The top class of the World Endurance Championship could now see hypercars up against prototypes following a change to the upcoming regulations
For the 2020/21 WEC season, the current LMP1 class is being scrapped and replaced with a new concept of race car which is cheaper, simpler, and looks more like a road car, but is hopefully just as fast as the current cars. The goal is also to make the top class more sustainable than LMP1 has proven to be, as well as more competitive.
However, it seems the response to the new rules wasn’t as good as hoped because it still involved the need to develop a brand new car from scratch. Therefore the FIA is going to tweak the regulations to allow cars to be based on existing road-going hypercars without adjusting the intentions of the original ruleset.
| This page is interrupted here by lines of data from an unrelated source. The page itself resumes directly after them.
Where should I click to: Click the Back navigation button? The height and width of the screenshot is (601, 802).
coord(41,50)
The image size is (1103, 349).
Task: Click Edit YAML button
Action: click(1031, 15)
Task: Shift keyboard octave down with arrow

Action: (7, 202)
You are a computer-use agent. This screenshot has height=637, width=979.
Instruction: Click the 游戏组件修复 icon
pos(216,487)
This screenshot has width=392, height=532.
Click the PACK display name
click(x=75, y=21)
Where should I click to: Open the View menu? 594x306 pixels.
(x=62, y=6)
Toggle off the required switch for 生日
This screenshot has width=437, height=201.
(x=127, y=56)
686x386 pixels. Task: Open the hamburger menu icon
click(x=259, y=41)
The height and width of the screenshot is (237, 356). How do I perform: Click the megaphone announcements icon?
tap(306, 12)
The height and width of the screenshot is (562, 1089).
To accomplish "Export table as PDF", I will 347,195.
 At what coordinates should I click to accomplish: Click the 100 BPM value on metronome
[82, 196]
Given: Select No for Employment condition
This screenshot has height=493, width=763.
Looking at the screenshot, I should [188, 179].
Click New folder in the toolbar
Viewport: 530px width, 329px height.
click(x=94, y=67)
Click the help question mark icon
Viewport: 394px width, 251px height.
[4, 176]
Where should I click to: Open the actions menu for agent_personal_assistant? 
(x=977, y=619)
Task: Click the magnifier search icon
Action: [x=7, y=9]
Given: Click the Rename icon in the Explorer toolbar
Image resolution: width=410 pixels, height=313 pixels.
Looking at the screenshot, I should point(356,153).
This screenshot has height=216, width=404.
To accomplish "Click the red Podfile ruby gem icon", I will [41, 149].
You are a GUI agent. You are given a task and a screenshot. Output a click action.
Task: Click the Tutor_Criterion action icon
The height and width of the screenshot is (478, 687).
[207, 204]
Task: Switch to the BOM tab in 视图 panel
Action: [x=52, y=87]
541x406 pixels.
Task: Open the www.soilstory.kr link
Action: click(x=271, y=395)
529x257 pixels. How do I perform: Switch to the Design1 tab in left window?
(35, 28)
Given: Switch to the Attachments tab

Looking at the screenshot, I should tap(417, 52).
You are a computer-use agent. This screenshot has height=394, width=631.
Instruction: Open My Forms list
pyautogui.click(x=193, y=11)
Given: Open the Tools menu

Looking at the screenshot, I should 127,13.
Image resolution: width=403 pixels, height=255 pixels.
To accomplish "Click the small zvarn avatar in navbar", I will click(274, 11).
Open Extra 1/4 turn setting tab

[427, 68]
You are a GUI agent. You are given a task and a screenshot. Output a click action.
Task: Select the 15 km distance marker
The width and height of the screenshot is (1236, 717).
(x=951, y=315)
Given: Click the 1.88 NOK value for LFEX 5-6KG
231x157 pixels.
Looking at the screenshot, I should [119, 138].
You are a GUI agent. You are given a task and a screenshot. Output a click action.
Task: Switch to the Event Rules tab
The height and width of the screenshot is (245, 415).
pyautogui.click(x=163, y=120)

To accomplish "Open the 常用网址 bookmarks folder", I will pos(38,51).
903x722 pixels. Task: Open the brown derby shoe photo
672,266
This means that cars like the Aston Martin Valkyrie, McLaren Senna, or even the F1-engined Mercedes-AMG Project-One could theoretically be made eligible to compete.
Manufacturer interest is sure to be high as the regulations have been discussed by potential entrants (Toyota is keen to continue, too). And given how many different manufacturers are committed to GT programmes around the world, it’s not hard to imagine some of them going all-in for a chance to win the WEC - and Le Mans - outright.
It’s starting to sound very much like a spiritual return to the GT1 regulations of the 1990s which saw multiple manufacturers race against each other cars based on increasingly extreme road cars. And we’re absolutely OK with that - as long as costs can be kept in control and regulations can be balanced, anyway…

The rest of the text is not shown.